**WHAT TO DO:** Put the lines from the one containing "You are a GUI" through the one containing "This screenshot has" into a numbered list, leaving out any blank lines.

-- Start of DATA EXCERPTS --

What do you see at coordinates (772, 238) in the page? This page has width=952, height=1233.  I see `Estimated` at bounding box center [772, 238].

-- End of DATA EXCERPTS --
-- Start of DATA EXCERPTS --

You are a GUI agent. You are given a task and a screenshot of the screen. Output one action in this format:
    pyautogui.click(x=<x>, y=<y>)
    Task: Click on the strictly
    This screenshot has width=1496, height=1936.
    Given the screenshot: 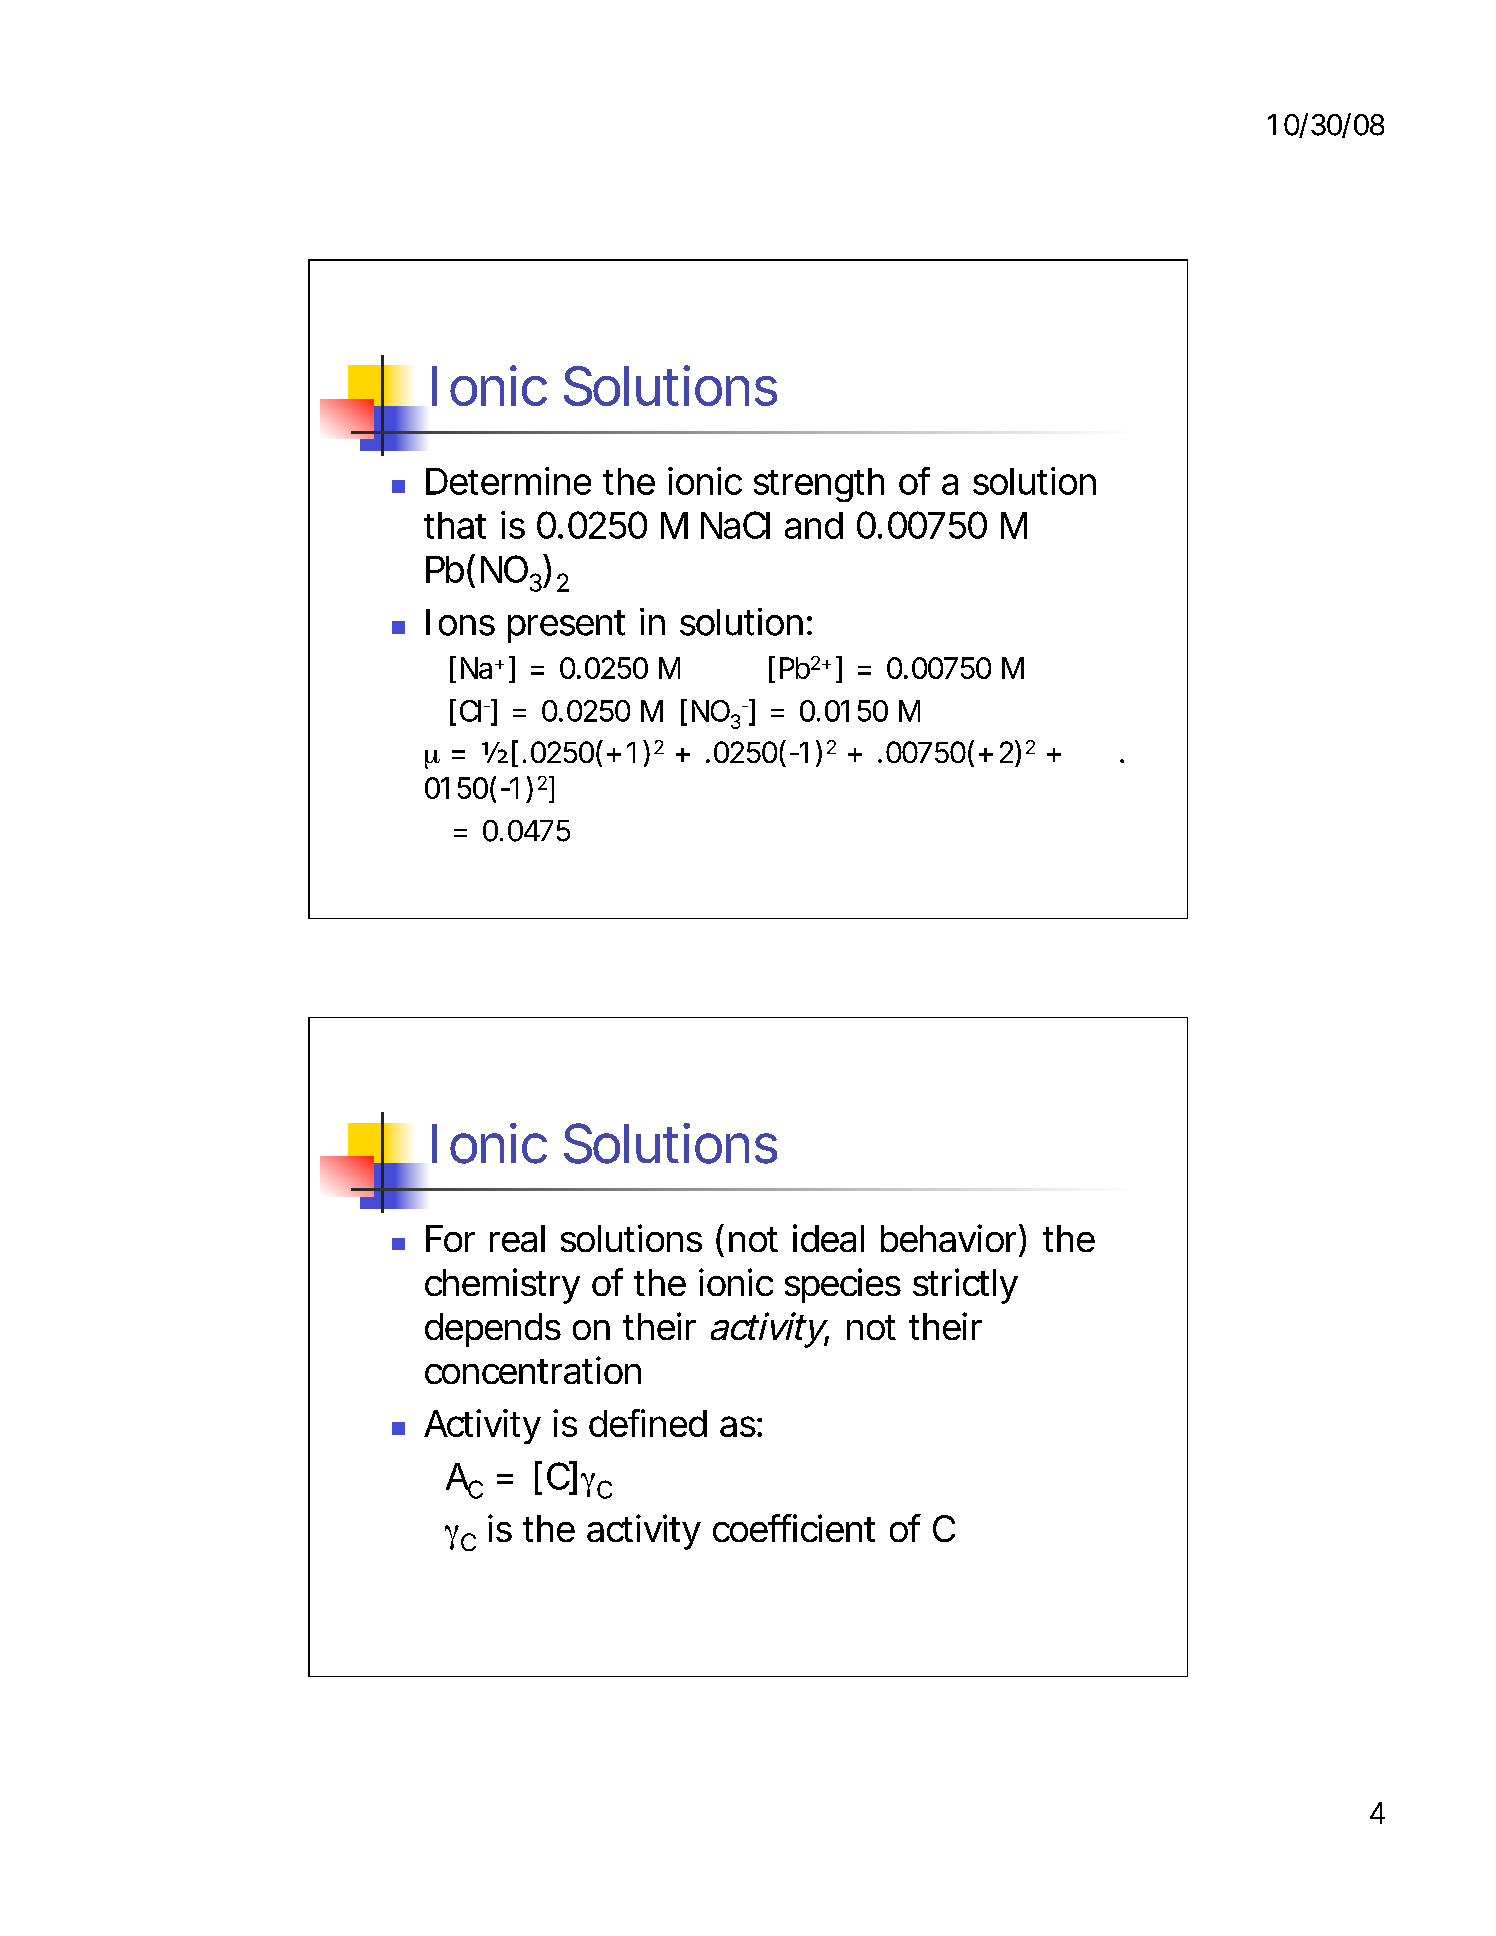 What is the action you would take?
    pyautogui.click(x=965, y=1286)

-- End of DATA EXCERPTS --

**THE ANSWER:**
1. You are a GUI agent. You are given a task and a screenshot of the screen. Output one action in this format:
2.     pyautogui.click(x=<x>, y=<y>)
3.     Task: Click on the strictly
4.     This screenshot has width=1496, height=1936.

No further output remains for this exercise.